KUTIPAN SUMBER ->
_____

Ini hanya sekedar menujukkan bahwa ada perbedaan di antara pikiran guru dan pikiran pengusaha. Guru inginkan yang terbaik untuk anak, dengan anak2 diberi wewenang untuk membantu membangun sekolah. Salah satu contoh adalah lukisan anak yang dibuat di tembok sekolah dan dilihat oleh para orang tua setiap hari. Kalau pengusaha barangkali lebih cendurung memikirkan sisi bisnis. Lukisan anak2 di tembok bisa merusak tembok (??) dan lukisan dari orang terkenal lebih bermanfaat. Orang tua silahkan membuat penilaian sendiri.

[ Executive Principal Ganti 2x Dalam 2 Tahun ]


• Executive Principal ganti 2x dalam 2 tahun: kami tentu menyayangkan hal
ini terjadi di sekolah kami. Saat itu kami langsung mengevaluasi apakah
memang standardnya terlalu tinggi atau kualifikasinya yang kurang pas.

_____

DATA YANG DISEDIAKAN ->
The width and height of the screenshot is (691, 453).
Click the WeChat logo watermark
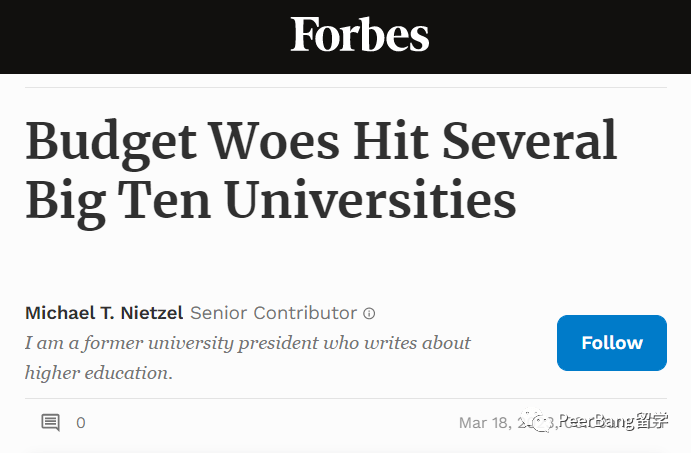(x=536, y=421)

_____

TANTANGAN -> Kembalikan bagian kutipan sumber di atas yang terletak antara "Ini hanya sekedar" dan "membuat penilaian sendiri.", termasuk kedua bagian itu, tanpa mengubah satu kata pun.

JAWABAN TUGAS ->
Ini hanya sekedar menujukkan bahwa ada perbedaan di antara pikiran guru dan pikiran pengusaha. Guru inginkan yang terbaik untuk anak, dengan anak2 diberi wewenang untuk membantu membangun sekolah. Salah satu contoh adalah lukisan anak yang dibuat di tembok sekolah dan dilihat oleh para orang tua setiap hari. Kalau pengusaha barangkali lebih cendurung memikirkan sisi bisnis. Lukisan anak2 di tembok bisa merusak tembok (??) dan lukisan dari orang terkenal lebih bermanfaat. Orang tua silahkan membuat penilaian sendiri.